Home movie may have come from Queen’s personal archives held at Windsor Castle

David Connett
Sunday 19 July 2015 01:01
The Queen is thought to have been about seven in the film
The Queen is thought to have been about seven in the film

The Royal Household has launched an investigation into how film of the Queen as a child, performing what appears to be a Nazi salute, has been published in a national newspaper.

The film shows a young Princess Elizabeth with her arm raised, together with the Queen Mother and the Queen’s uncle, Edward VIII. It is believed the black-and-white home movie was filmed in the grounds of Balmoral, and may have been shot by the Queen’s father, George VI.

Inquiries are being made to discover whether the film came from the Queen’s personal archive, stored in the Round Tower at Windsor Castle, and whether the Royal Family’s legal copyright has been infringed. A spokesman for the Royal Household said: “It is disappointing that film, shot eight decades ago and apparently from Her Majesty’s personal family archive, has been obtained and exploited in this manner.”

The 20-second film, revealed by The Sun, was reportedly shot in 1933 or 1934, when Princess Elizabeth was seven.

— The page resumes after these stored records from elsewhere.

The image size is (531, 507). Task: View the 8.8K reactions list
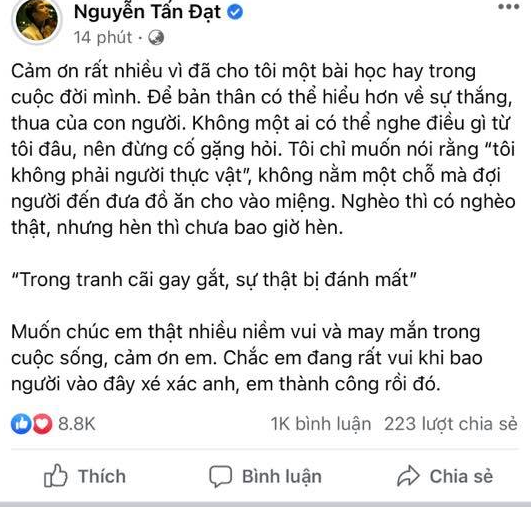[77, 424]
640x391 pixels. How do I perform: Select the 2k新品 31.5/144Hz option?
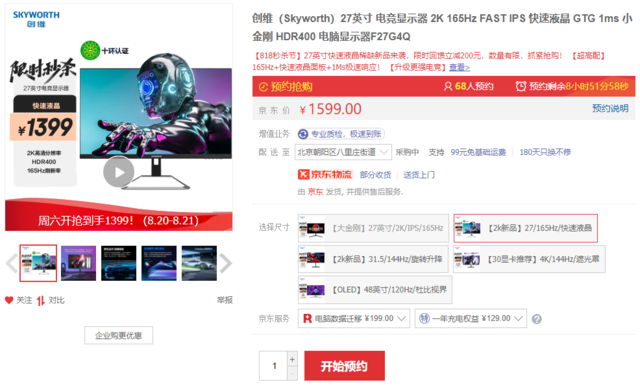tap(373, 259)
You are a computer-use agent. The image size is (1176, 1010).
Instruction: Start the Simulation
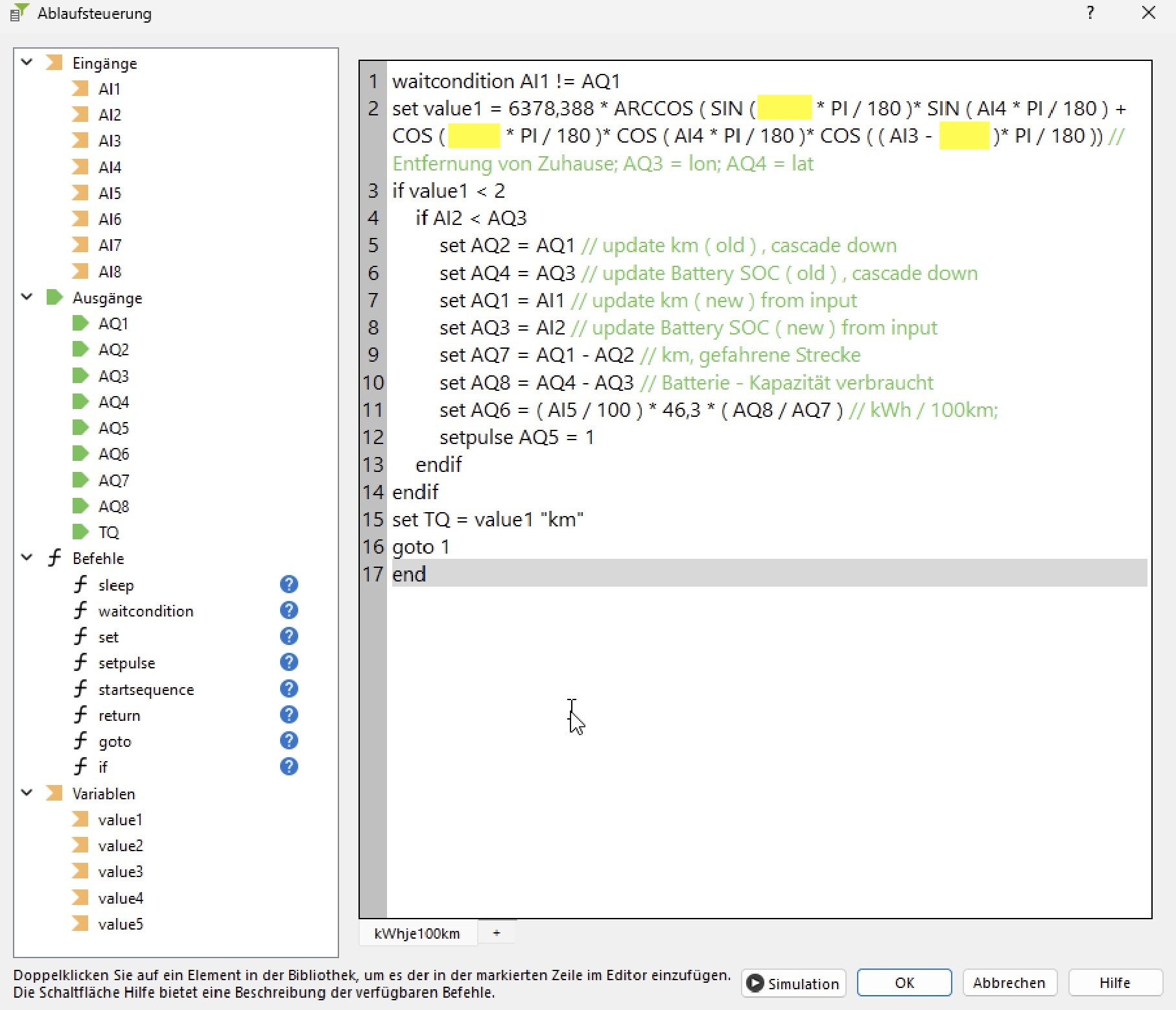pos(794,983)
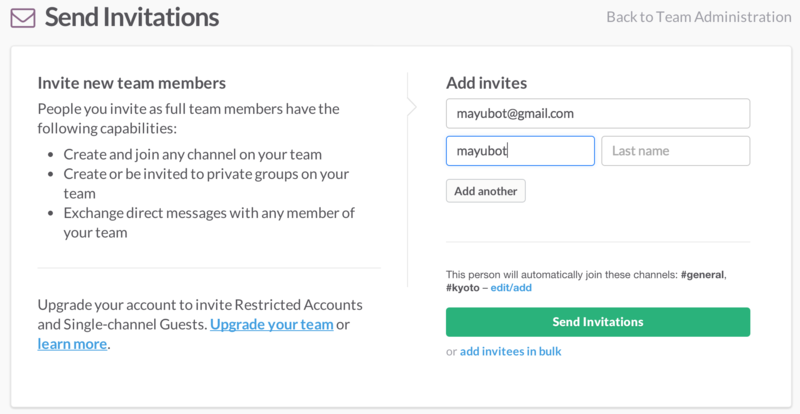Click the Invite new team members heading
The height and width of the screenshot is (414, 800).
tap(131, 83)
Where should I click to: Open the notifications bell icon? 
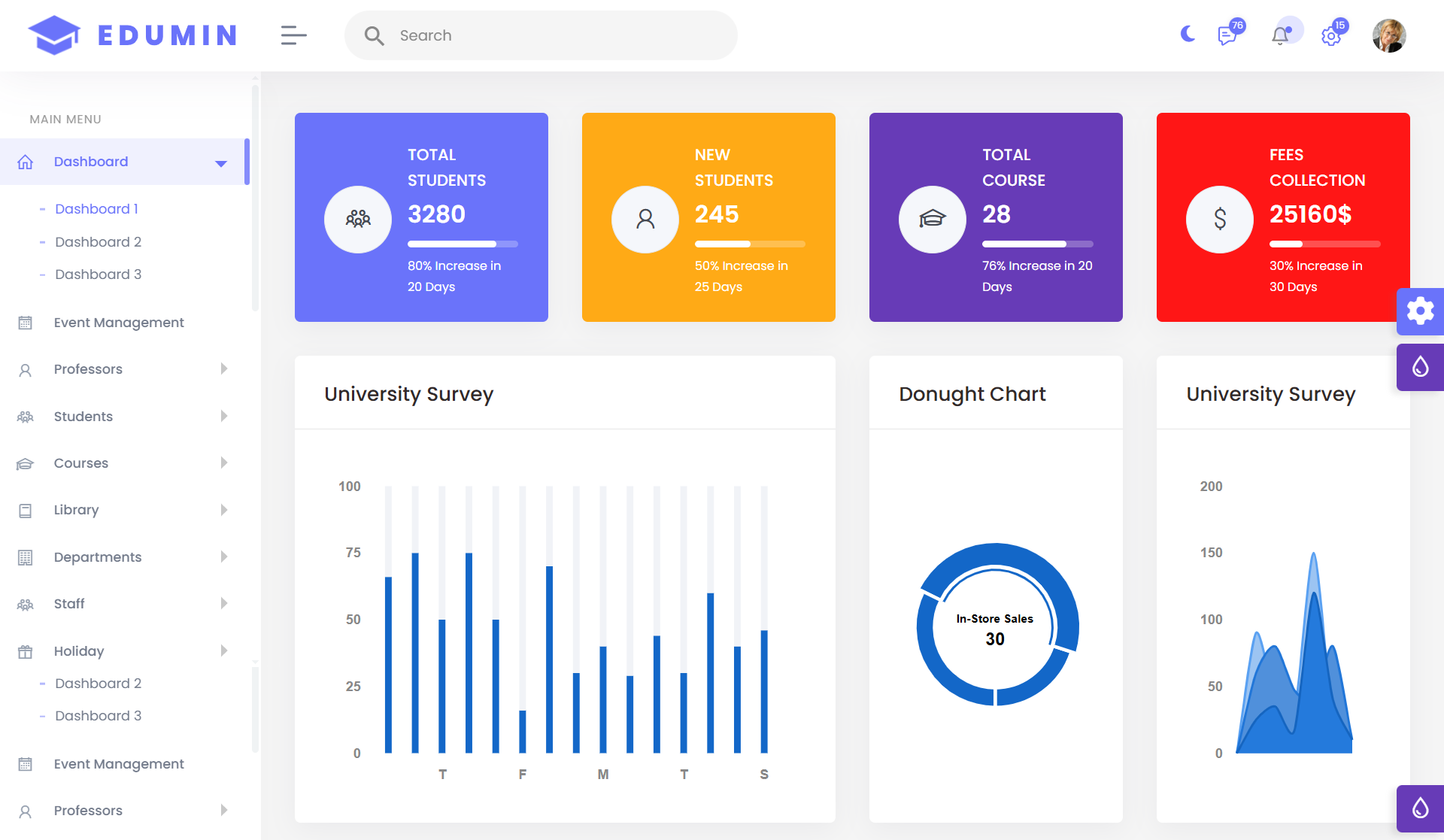click(x=1280, y=35)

The newspaper said the original film was under “lock and key”, but several copies had been made several years ago.

The historian Dr Karina Urbach, who was approached about viewing the film 10 days ago, said she was initially very suspicious about its authenticity but quickly became convinced. “I was terribly suspicious when I was first asked but I was quite shocked when I saw it and realised it was not a hoax,” she said.

“I believe but cannot prove it, obviously, that it was shot by George VI. He is the family member missing from the scene and we know he filmed his family all of the time.

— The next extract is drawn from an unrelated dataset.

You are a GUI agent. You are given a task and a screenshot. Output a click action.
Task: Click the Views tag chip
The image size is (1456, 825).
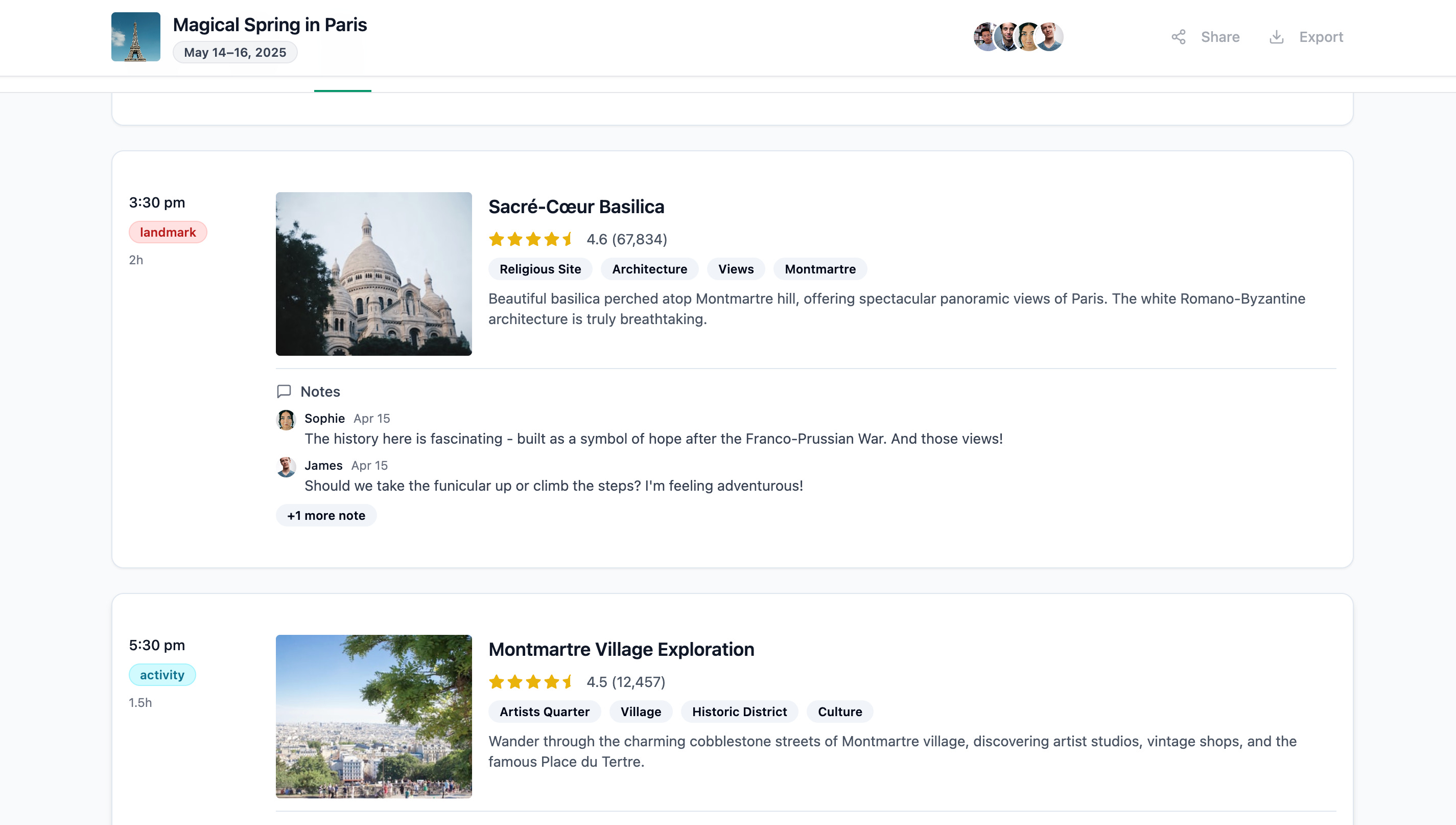tap(735, 269)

“It would make sense as the children are very at ease with the person with the camera. He was a very shy man and he would hide behind the camera.”

Queen Elizabeth's father George VI, left, pictured with Clement Attlee in 1945

Dr Urbach strongly supported the publication of the film and was critical of the uncooperative stance of the Royal Archives in releasing documents from this period. “When I was researching Queen Victoria in the 19th century they were most helpful but when you ask for access to pre-war material they … just freeze you out. They are control freaks,” she said.

Andrew Morton, whose book Seventeen Carnations – The Windsors, The Nazis and the Cover-Up, highlighted the full extent of Edward VIII’s Nazi sympathies and how the Royal Family and politicians including Sir Winston Churchill concealed it, said the likeliest source of the film was the Royal Archives, but also suggested it might have been shot by a friend of Edward VIII or the Bowes-Lyon family.

The Sun’s managing editor, Stig Abell, said the footage was obtained by the newspaper “in a legitimate fashion” and its publication was “not a criticism of the Queen or the Queen Mum”. “It is a historical document that really sheds some insight in to the behaviour of Edward VIII,” he told the BBC Radio 4 Today programme.

A Scotland Yard spokesman said no investigation was under way as no official complaint had been made.